Les schémas départementaux de coopération intercommunale (SDCI) ont été concoctés par des instances  autoritaires dans les mains des Préfets.
Jean Bartholin, conseiller général PS de la Loire ne dit pas autre chose lorsqu’il déclare à Informations Ouvrières : “(il faut éradiquer) cette loi de décembre 2010 qui a confié aux Préfets des pouvoirs exceptionnels et introduit des mécanismes pervers qui vont à l’encontre de la démocratie”.
Gérard Schivardi cité par L’Indépendant souligne :"(Cette loi) contraint les communes à de vastes regroupements, leur confisquant leurs compétences et les moyens financiers qui sont les leurs, éloignant de plus en plus les élus de leurs électeurs, constituant de vastes marchés où ce sont les intérêts de grosses entreprises, comme Bouygues ou Veolia, qui prendront le pas sur les besoins de la population"
Il est frappant de constater en effet que ces démarches d’annexions ont été menées de pair avec la volonté de privatiser les services publics et de s’affranchir du Code du travail tant en Alsace que pour le Grand Lyon. Chaque Région, voire chaque communauté urbaine espère conquérir assez d’autonomie pour attirer par tous les moyens les entreprises dans son aire géographique.
D’un côté de véritables baronnies tentent de s’instaurer, faisant fi des limites départementales et même nationales (des ambitions sont exprimées en direction de la Bavière, de la Savoie italienne, des pays basque et catalan...).
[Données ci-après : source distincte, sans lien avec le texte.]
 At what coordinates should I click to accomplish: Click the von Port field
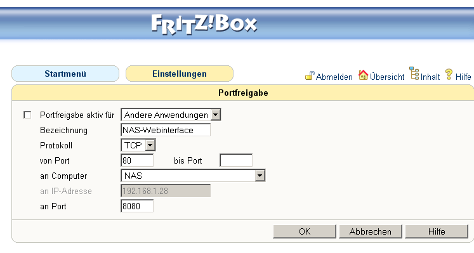(137, 160)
D’un autre, ces vastes projets, loin de promettre une meilleure desserte des populations, concentrent leurs moyens sur des pôles de compétitivité censés donner l’avantage économique sur les autres régions.
En ce sens, la réforme Peillon, qui veut faire entrer les chefs d’entreprises à l’école dès 2013, confie le service de l'orientation aux Régions pour servir la compétitivité  des entreprises régionales. Grâce à ces formations à la carte, l’école républicaine égale pour tous serait régionalisée, particularisée et allégée au profit d’activités péri-scolaires laissées à la charge des communes.
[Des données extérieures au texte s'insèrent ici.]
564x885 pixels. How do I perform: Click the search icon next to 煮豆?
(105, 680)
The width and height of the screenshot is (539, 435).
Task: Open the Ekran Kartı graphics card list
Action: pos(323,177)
Les “vieilles” instances démocratiques héritières de la Révolution, communes, cantons, départements, construites pour exprimer les besoins de la population, subissent, pour servir les entreprises, un saccage dont le résultat ne peut être que l’abandon des services publics et la captation du pouvoir par  une poignée de grands élus aux ordres du patronat.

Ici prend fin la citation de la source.